O processo ditatorial não é específico do Brasil, também pôde ser visto em países da
América Latina, porém a diferença de processos políticos históricos também influenciam na
crise da democracia e afastamento do povo na conjuntura atual brasileira, de acordo com
Glenda Mezarobba (citação do youtube) o fim da ditadura no Brasil possui diferenças em
relação à Argentina e ao Chile, pois em ambos os militares foram derrotados e enfraquecidos,
fato que no Brasil não ocorreu. Vale também mencionar as diferenças no tratamento dessas
duas sociedades com a barbárie de seus regimes autoritários em relação ao caso brasileiro,
enquanto no Brasil não houve um caráter punitivo na anistia, nos outros dois países havia a
tendência à responsabilização dos violadores dos direitos humanos. Como consequência
desses fatos, a sociedade civil brasileira, segundo Mezarobba, não reconhece os atos da
ditadura como crimes e não tem como ideais extraídos dessa experiência histórica valores
como a dignidade humana e o senso de proteção de direitos humanos, ambos conceitos chave
para a proteção da ordem da democracia.
Em suma, a democracia pode ser concebida como muito mais que um sistema de
regras, é na verdade um regimento da vida política que está presente em vários cenários, tanto
de modo individual com as regras estabelecidas por Dahl para um cidadão pleno, quanto nas
instituições, ordens deveres e poderes do Estado. Quando se menciona a democracia como
uma gramática da vida social, devemos perceber que essa é uma novidade para o povo, um
governo participativo foi conquistado e é mais complexo do que o senso comum nos leva a
acreditar.
Todos estes conceitos vistos na sociedade atual demonstram que como povo estamos
distantes da democracia e através da análise da conjuntura histórica brasileira pode-se afirmar
que sempre estivemos e isso contribui para a falta de democracia plena. Há uma herança de
desconexão do povo com o Estado, âmbitos que deveriam dialogar para o funcionamento da
democracia, aqui completamente afastados pela elite no poder, pode-se dialogar que não há
crise de representação, pois nunca houve representação clara popular.

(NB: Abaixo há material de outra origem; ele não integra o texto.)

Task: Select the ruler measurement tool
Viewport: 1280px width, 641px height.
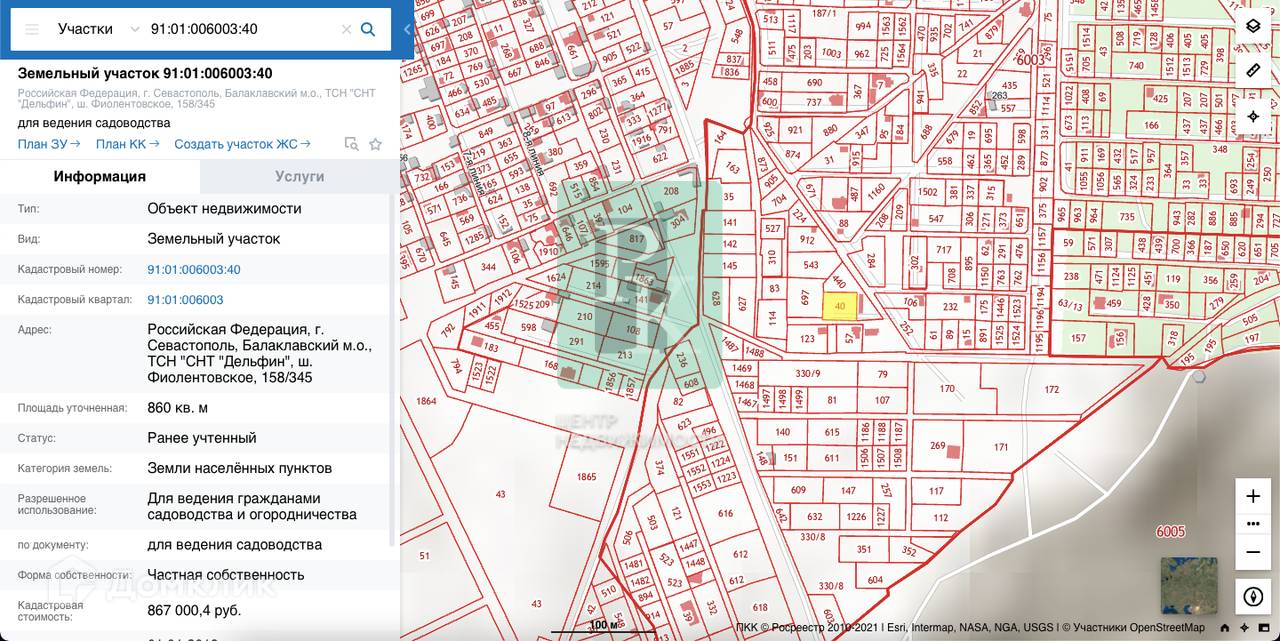Action: click(x=1253, y=70)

Dito isto e com a análise feita de vários pólos brasileiros através deste trabalho, resta a
questão: existe democracia no território brasileiro? Baseando-se em “Poliarquia: Participação
e oposição”, Dahl enfatiza a responsividade ativa do governo às preferências de seus cidadãos
que devem ser considerados como politicamente iguais independente de sua posição, para
isso de fato obter sucesso são passados três requisitos para os cidadãos com relação às suas
vontades: formular, expressar através da ação individual e coletiva e ter consideradas
independentemente do nível suas preferências pelo Estado em vigência. Esses três conceitos
de participação dependem de oito garantias institucionais para um grande número de pessoas,
essas são: liberdade (de formar e aderir a organizações e de expressão); direito (de voto
popular, de líderes políticos disputarem apoio e voto); eleições livres; fontes de informação;
instituições de cunho público para regular a existência de eleições e manifestações de
preferências. A junção ou falta desses conceitos e por quem são usados demonstram quão
democrático o modo de organização de um regime ativo é.